[Prompt] Check every line of the data below for the string "will", and copy the ones that hold it.

[Records for processing]
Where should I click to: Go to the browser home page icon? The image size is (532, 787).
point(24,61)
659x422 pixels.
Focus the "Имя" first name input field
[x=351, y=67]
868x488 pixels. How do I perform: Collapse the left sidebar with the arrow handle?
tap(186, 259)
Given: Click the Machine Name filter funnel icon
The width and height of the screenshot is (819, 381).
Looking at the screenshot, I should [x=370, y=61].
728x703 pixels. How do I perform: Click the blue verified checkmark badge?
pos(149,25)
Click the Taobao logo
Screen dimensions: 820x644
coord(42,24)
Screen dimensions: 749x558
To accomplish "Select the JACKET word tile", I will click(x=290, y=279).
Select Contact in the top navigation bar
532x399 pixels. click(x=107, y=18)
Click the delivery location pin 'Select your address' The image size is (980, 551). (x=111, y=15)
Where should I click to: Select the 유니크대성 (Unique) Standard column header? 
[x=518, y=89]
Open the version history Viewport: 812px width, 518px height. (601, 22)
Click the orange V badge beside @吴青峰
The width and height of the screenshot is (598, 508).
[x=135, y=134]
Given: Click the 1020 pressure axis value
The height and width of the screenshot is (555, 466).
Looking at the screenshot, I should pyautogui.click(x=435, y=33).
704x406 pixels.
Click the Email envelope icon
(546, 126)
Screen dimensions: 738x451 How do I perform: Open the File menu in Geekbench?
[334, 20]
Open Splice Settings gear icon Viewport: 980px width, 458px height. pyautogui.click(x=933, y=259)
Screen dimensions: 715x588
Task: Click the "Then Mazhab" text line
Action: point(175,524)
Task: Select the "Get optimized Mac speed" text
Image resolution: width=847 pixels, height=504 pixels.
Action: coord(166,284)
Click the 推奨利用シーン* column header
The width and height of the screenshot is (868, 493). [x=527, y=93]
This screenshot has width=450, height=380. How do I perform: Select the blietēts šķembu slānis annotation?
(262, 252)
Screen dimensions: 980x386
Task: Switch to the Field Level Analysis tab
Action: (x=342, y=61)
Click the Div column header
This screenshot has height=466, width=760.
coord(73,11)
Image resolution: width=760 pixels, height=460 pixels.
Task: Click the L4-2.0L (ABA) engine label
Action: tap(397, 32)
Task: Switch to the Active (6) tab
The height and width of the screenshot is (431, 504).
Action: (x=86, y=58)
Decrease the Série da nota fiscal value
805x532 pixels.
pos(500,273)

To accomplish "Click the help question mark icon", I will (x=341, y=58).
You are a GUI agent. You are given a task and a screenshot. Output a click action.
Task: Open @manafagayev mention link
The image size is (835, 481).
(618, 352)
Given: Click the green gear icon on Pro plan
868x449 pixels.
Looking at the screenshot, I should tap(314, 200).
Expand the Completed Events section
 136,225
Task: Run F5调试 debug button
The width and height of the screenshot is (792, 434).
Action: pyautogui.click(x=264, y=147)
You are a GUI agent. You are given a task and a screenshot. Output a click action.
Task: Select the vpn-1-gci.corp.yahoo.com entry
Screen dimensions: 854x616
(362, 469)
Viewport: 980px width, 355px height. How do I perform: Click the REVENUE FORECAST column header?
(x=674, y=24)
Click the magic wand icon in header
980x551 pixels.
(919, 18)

[Solution to the problem]
To accomplish "Select the JACKET word tile", I will click(x=290, y=279).
To accomplish "Click the help question mark icon", I will (x=341, y=58).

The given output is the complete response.